■ What you need to do
Say how many lines of the listing below hold the word "agent". Give only that number.

▽

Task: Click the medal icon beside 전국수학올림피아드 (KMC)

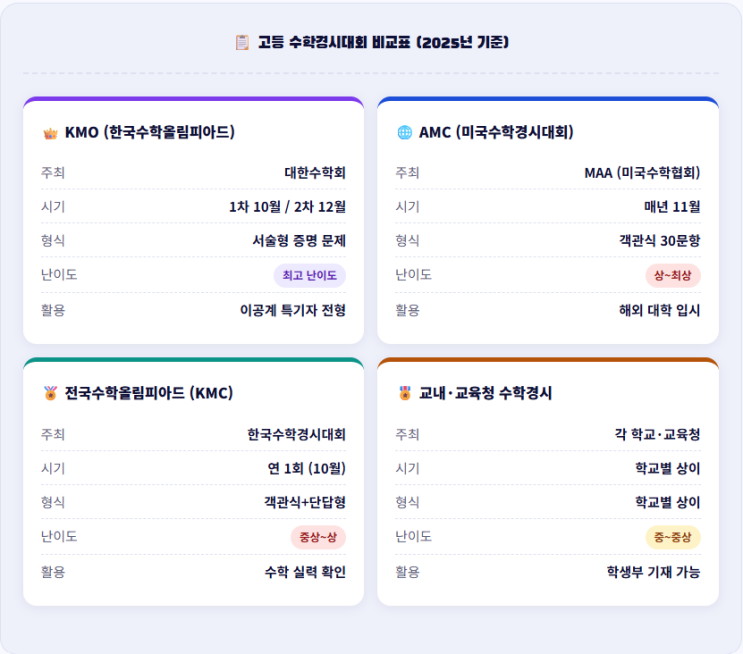Action: point(50,393)
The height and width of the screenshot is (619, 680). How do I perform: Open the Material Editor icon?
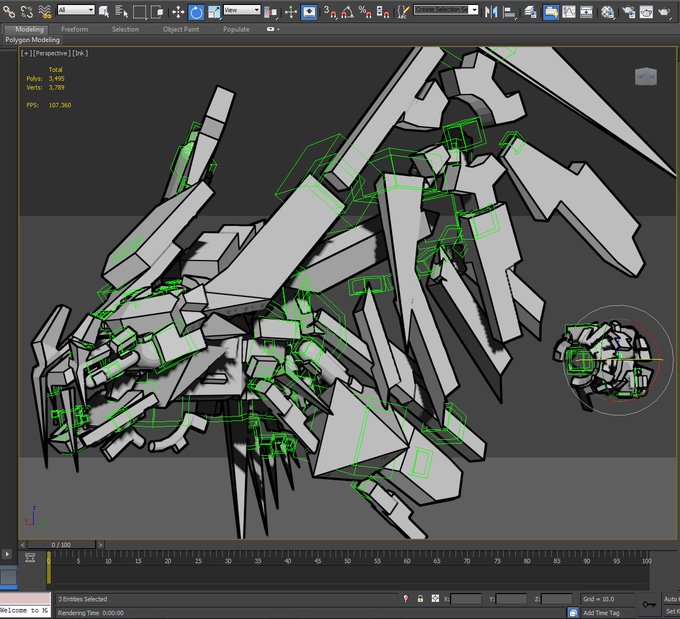coord(607,11)
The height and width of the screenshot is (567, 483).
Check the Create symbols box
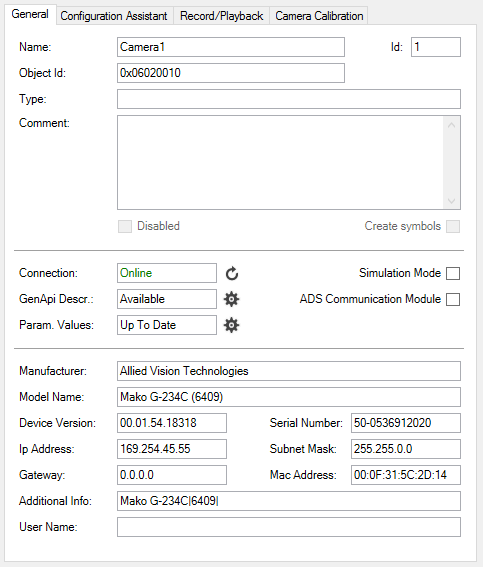coord(453,227)
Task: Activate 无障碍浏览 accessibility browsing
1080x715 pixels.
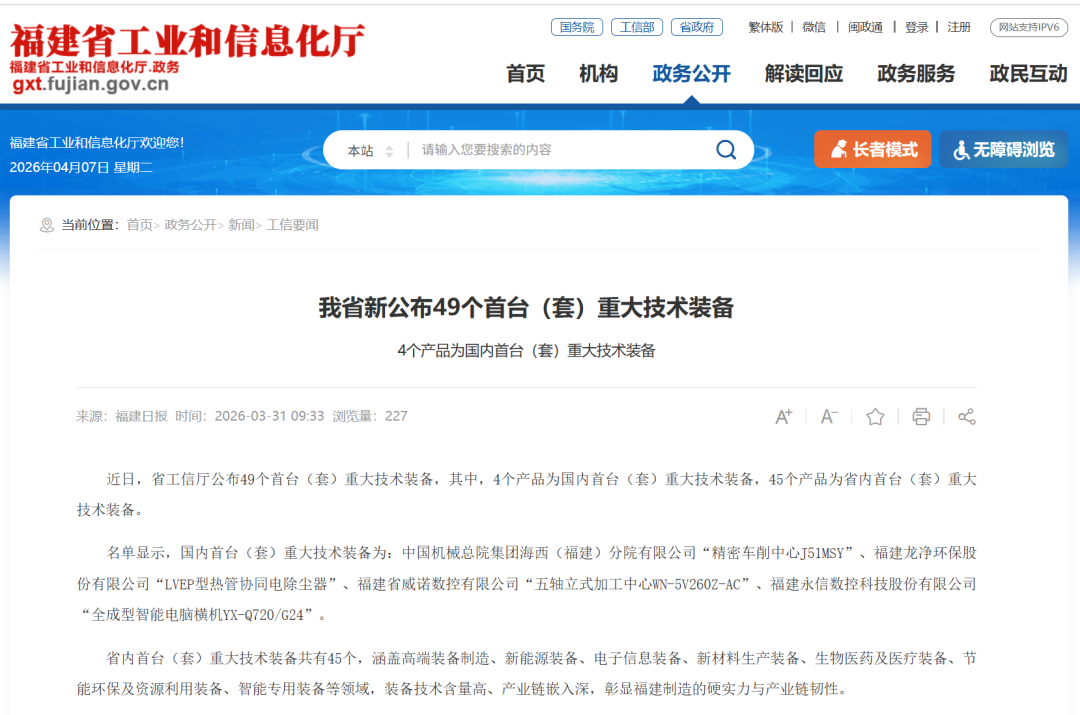Action: click(x=1003, y=149)
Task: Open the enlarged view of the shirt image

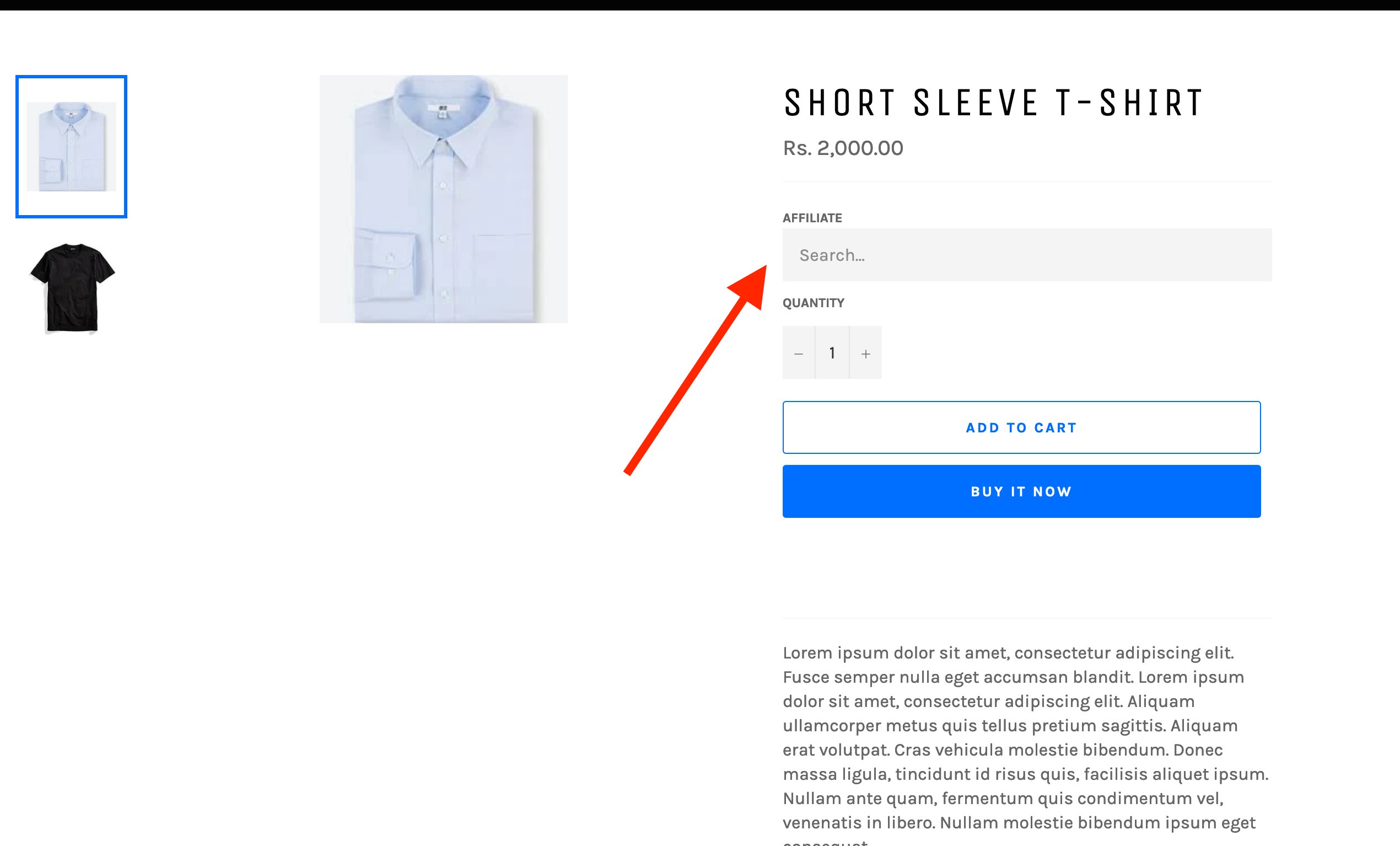Action: pos(443,198)
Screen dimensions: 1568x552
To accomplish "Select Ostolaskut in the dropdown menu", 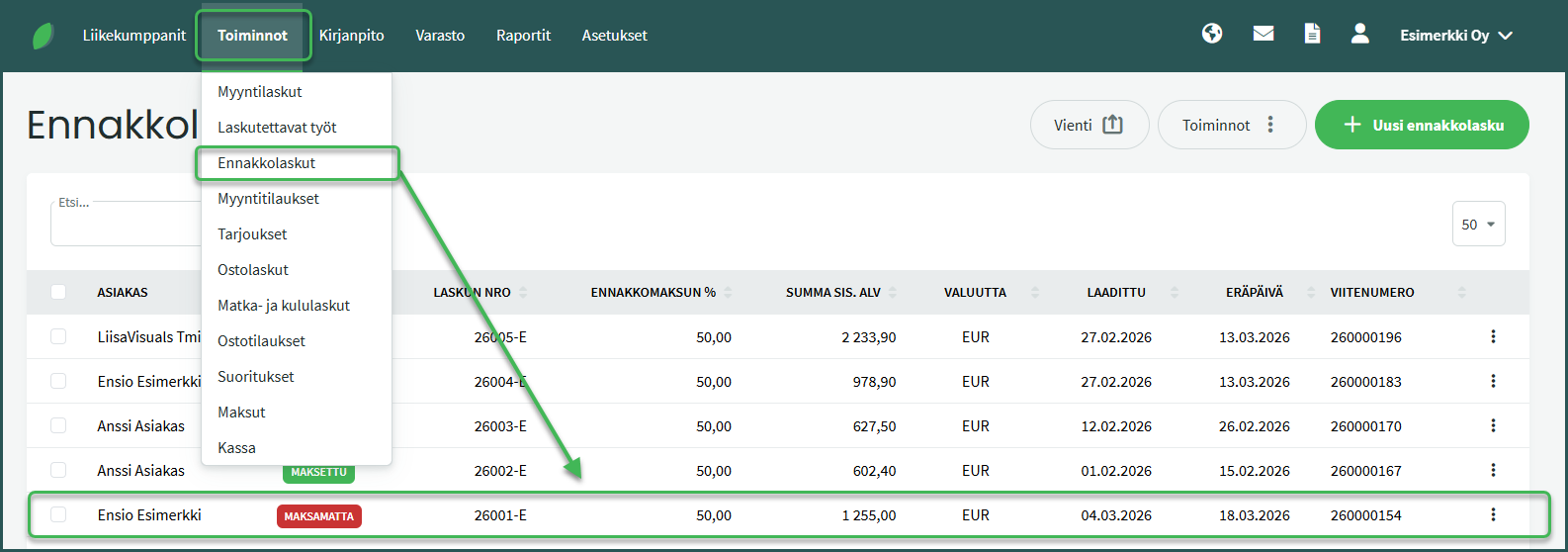I will coord(253,270).
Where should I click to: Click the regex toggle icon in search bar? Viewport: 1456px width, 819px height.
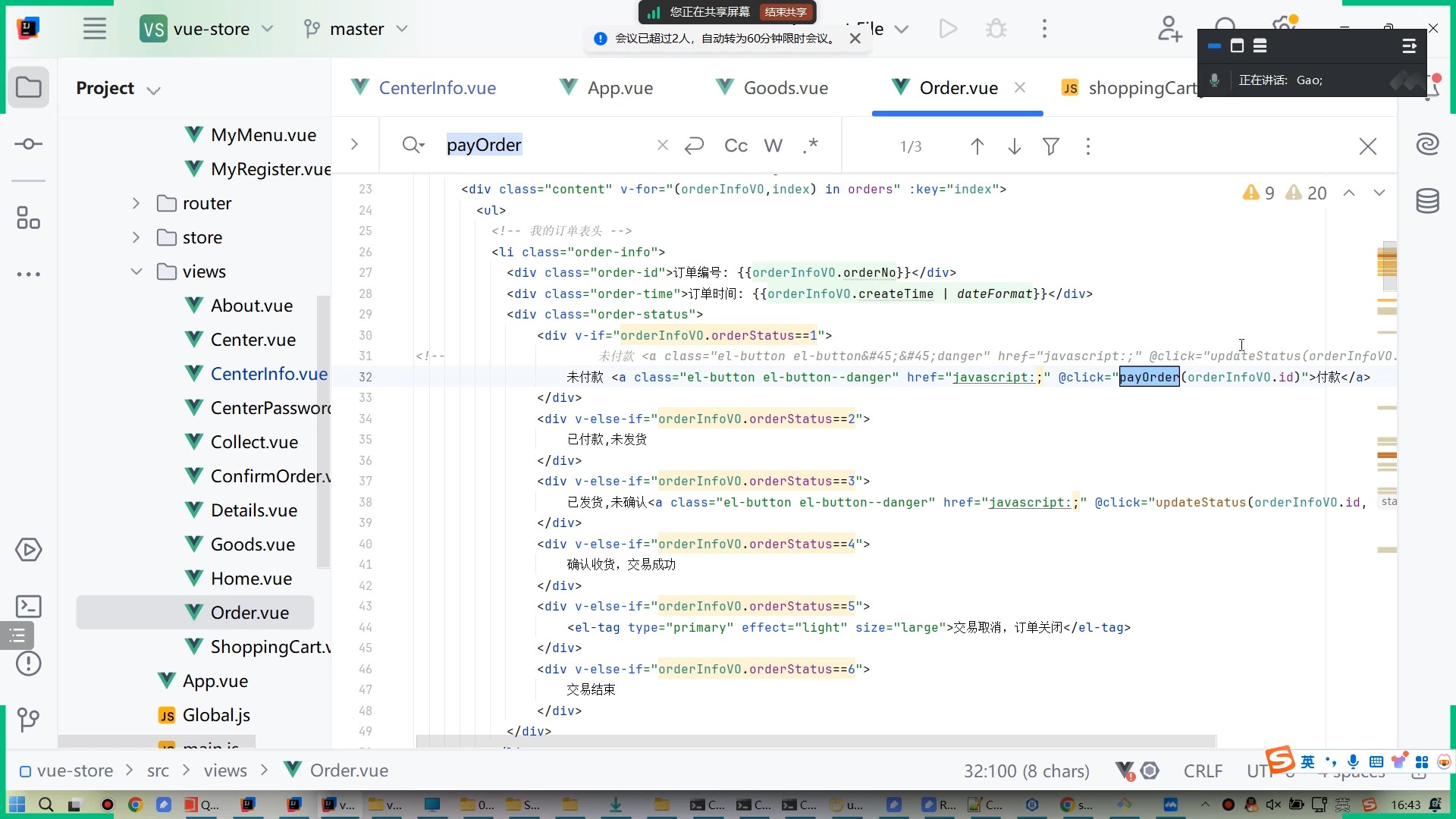pos(814,145)
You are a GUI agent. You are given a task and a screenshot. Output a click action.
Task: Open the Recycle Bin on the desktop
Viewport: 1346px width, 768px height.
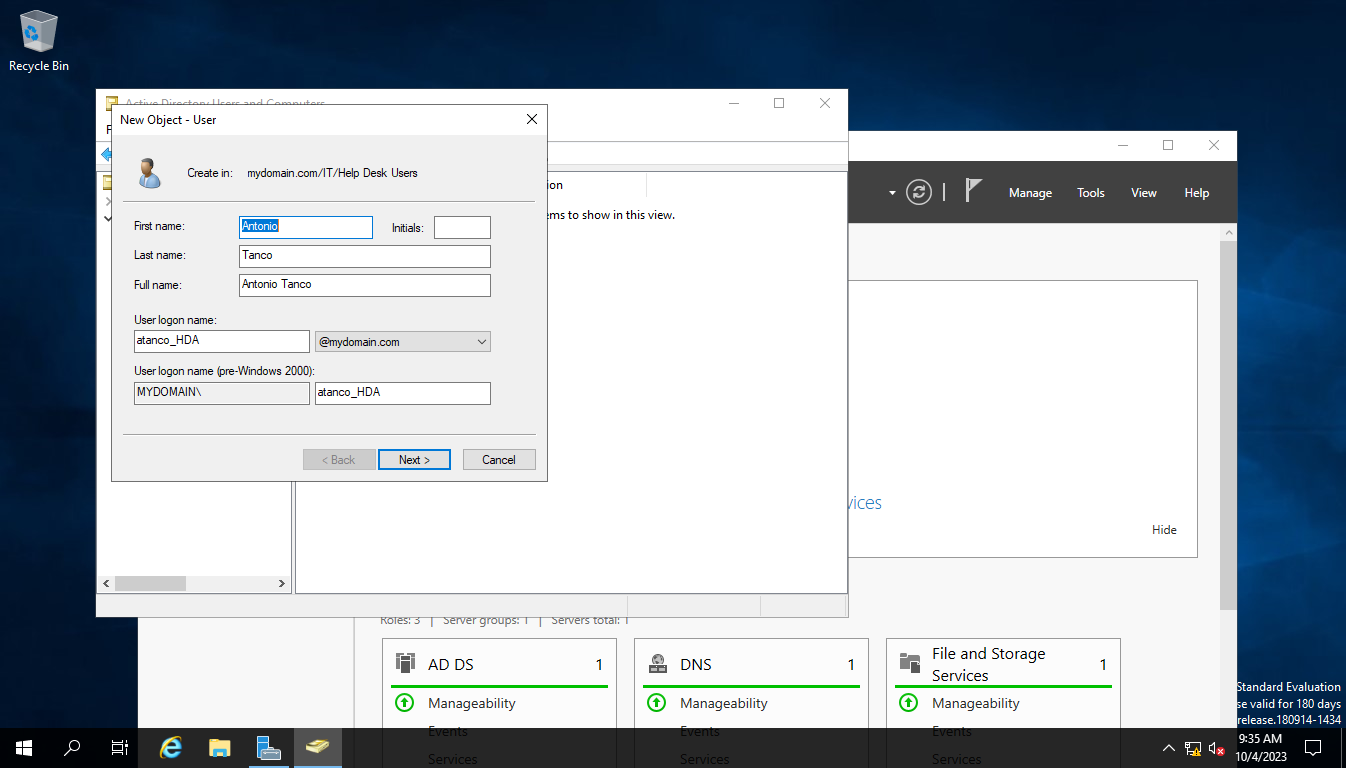pos(38,32)
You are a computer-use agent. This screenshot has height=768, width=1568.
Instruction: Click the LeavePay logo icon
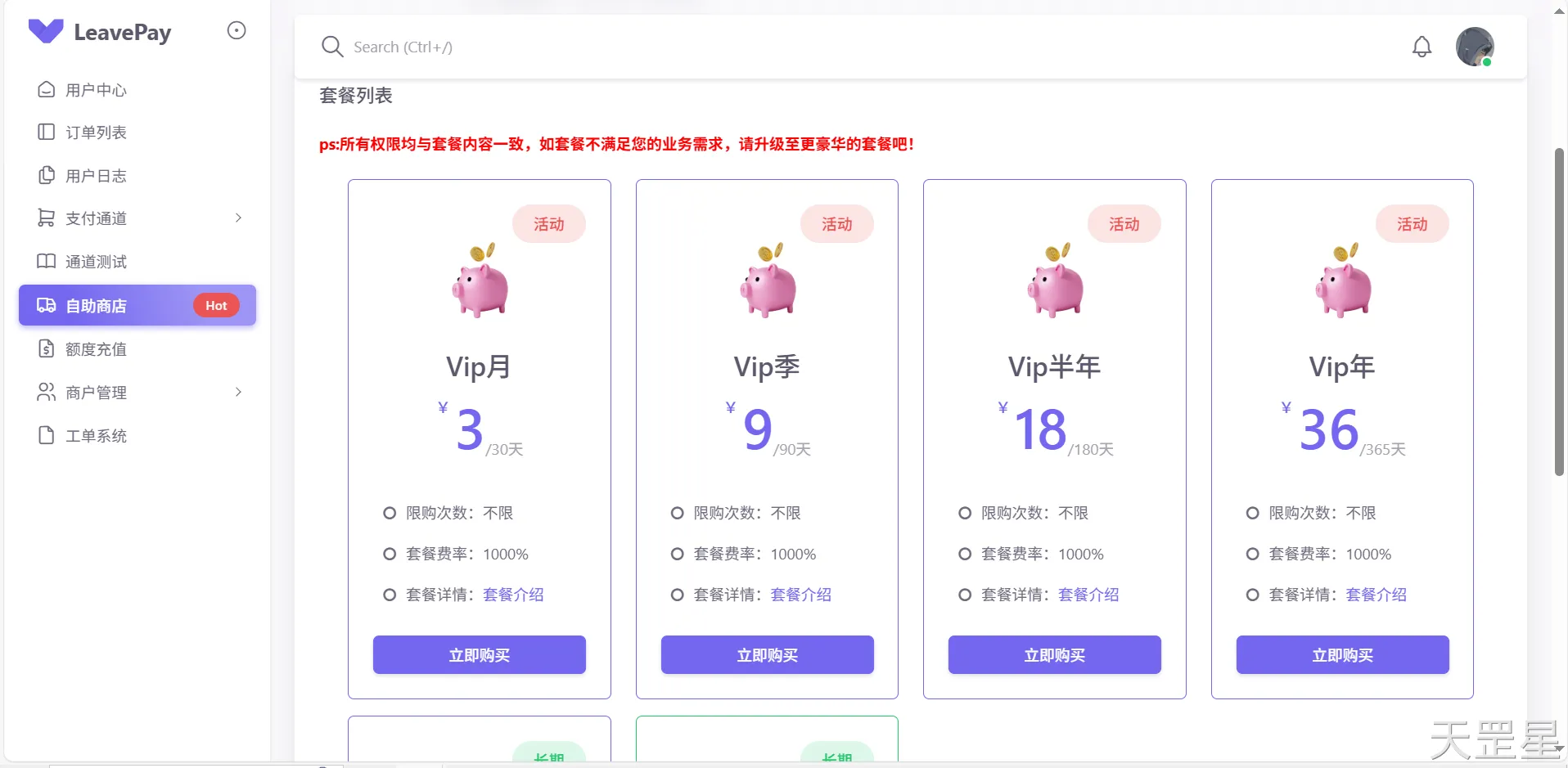tap(46, 31)
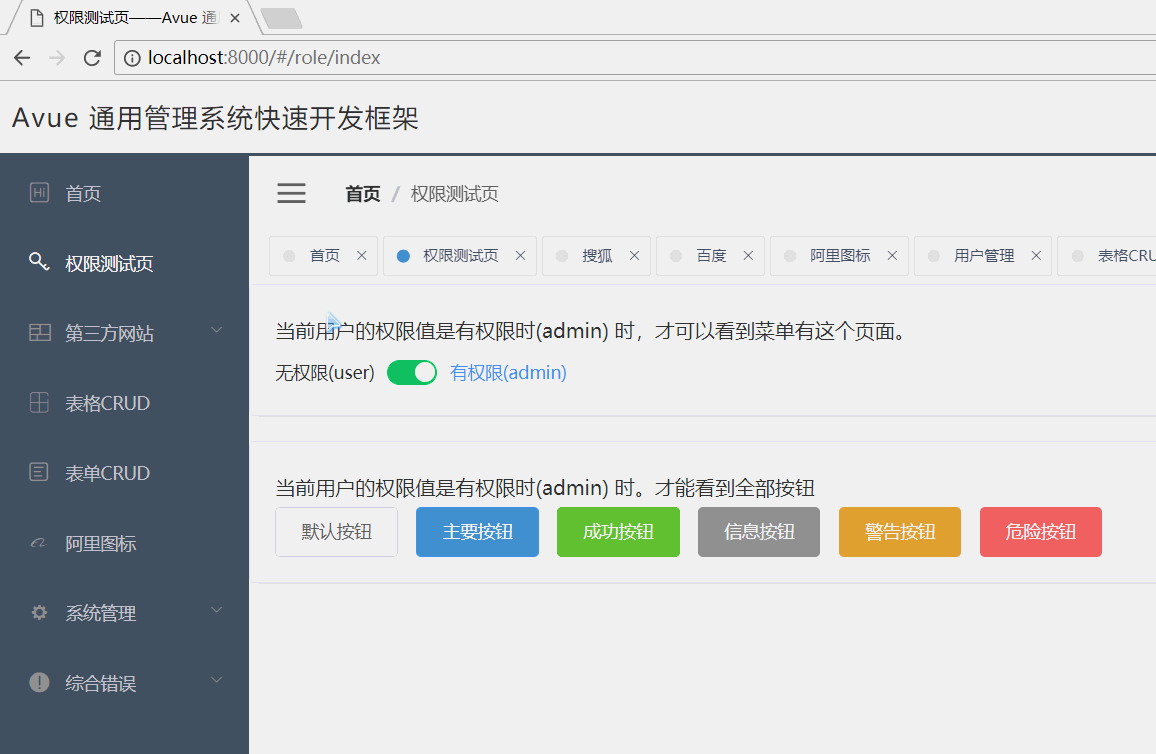Expand the 综合错误 submenu chevron

217,680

△

■ Solution below
2